In light of this sugya, most rabbinical courts refrain in nearly all cases from annulling kiddushin on claims of mekach ta’ut. When we needed to do so and annulled kiddushin on the basis of mekach ta’ut or of umdana (see my article summarizing that ruling and explaining the difference between them), we were met with harsh criticism, mainly on the basis of this Talmudic passage. See on this columns 147–148 and the references there.
My basic claim with respect to such annulment was twofold: (1) In the Talmud itself one sees that in principle kiddushin are subject to annulment, were it not for the presumption. (2) This presumption is a factual determination and, as such, should be examined in the time and place in which we operate (and in fact with respect to the particular woman before us). There is no meaning to determinations by decisors from other times and places, not even to the Talmud. Even if women in Babylonia at that time preferred a relationship at any price, does that prove it is so for women in our day? Why think so? Do women’s (and people’s) views not change over time?!
Incidentally, even in that sugya there are opinions that distinguish in their rulings between different contexts. Among the Rishonim and Acharonim there are those who maintain that one can annul the kiddushin in exceptional cases (for example, when the levir converted to another religion, etc.). Therefore, at times, courts resort to such annulment, but usually this is done to release agunot or for mamzerut issues, and not to permit the woman to marry. Some decisors wrote that the permit when the woman finds herself with a mukeh shchin applies when the mukeh shchin is the levir, but not when the husband himself is a mukeh shchin. That is, it is a permit to exempt her from levirate marriage but not to permit her to marry—precisely as in our case. Here you have a precedent for Rabbi Zevadya Cohen’s approach. He too annuls the kiddushin only when it is a matter of permitting mamzerim or of agunah in retrospect, but does not permit a woman to the market on the basis of such a consideration.
But as noted, even if such precedents exist (and there are many), in my eyes they are utterly illogical. I do not accept the approach of palginan psikta for logical reasons (detailed above), even if it has precedents. Such a permit is not a gift the judge bestows upon the woman; it is her halakhic-legal status. If that is indeed her status—then any woman in such a situation is permitted; and if it is not her status—then no one should be permitted.

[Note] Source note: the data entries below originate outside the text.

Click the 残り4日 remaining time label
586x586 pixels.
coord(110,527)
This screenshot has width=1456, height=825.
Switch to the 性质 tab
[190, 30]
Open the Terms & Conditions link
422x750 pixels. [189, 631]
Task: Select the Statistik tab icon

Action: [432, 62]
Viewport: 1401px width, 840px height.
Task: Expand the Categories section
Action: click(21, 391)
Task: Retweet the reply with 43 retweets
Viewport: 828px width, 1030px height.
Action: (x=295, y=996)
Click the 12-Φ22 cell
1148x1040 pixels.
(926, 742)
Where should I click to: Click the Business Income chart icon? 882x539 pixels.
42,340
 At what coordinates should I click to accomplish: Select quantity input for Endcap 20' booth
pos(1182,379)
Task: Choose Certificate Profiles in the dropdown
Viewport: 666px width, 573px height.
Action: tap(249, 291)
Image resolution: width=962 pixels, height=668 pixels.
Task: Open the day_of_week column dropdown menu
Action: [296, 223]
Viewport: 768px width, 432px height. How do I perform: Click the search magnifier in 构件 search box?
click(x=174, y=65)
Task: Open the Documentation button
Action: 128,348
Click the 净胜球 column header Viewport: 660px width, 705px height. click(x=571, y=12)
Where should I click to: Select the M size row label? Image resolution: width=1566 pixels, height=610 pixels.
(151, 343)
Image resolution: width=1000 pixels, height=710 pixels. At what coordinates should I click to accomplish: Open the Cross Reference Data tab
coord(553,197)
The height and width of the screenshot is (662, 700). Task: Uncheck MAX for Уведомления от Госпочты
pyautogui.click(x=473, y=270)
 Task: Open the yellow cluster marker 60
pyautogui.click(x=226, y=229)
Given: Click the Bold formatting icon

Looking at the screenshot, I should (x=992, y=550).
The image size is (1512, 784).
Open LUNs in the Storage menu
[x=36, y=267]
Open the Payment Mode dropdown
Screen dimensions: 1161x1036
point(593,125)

Leniency in Times of Exigency
A similar question can be raised with respect to lenient rulings in times of exigency (sha’at ha-dechak). This approach is well grounded in halakhah, and its source is already in the Talmud, where we find in several places: “It is proper to rely on Rabbi Shimon in a time of exigency” (see my article on leniency and stringency). Here too, ostensibly one should ask: if the halakhah is X even though there is an opinion that holds Y, why is it permitted in a time of exigency to rely on those who hold Y? How is that different from simply permitting a prohibition in a time of exigency? Seemingly, even leniency in exigency is a precedent for the approach of palginan psikta.
In that article I cited that the Rema, in the introduction to Torat HaOlah, wrote that he does not permit anything in a time of exigency unless the matter is permitted by law. In such a situation one may instruct stringency in normal circumstances, and in a time of exigency one may follow the primary law. But this too, to my mind, is puzzling—albeit in the opposite direction. A decisor is not authorized to instruct an obligation to be stringent; at most he may recommend that the questioner be stringent. When asked what the law is, he must answer what the law states (in his view). Stringencies are a matter for the individual and not for the decisor. Only the Sanhedrin can add clauses to the law and turn what is “fitting” into something binding.
I explained there that if it is a case of doubt in the ruling, perhaps this can be understood. As a rule, in doubt one must be stringent (at least in biblical law), but in a time of exigency one may be lenient. One may object here as well: the rule that biblical doubts are ruled stringently is part of the law—so how can one violate the law in a time of exigency? To this I answered that perhaps the rule permitting leniency in a time of exigency precedes the rule that biblical doubts are ruled stringently. That is, the rule of stringency in doubt instructs us that if we have no way to decide between the two sides we must be stringent (in biblical law). But if there is a way to decide (even if not to decide what the “true law” is, but to reach a halakhic instruction for this case for any reason whatsoever), then the rule instructing stringency no longer applies. Add to that the assumption that halakhah permits choosing a lenient path in times of exigency, and you get that we are now in a situation that is not doubtful (because there is a decision to one side by virtue of the “time of exigency” rule), and in such a situation the rule of stringency in biblical doubt does not apply.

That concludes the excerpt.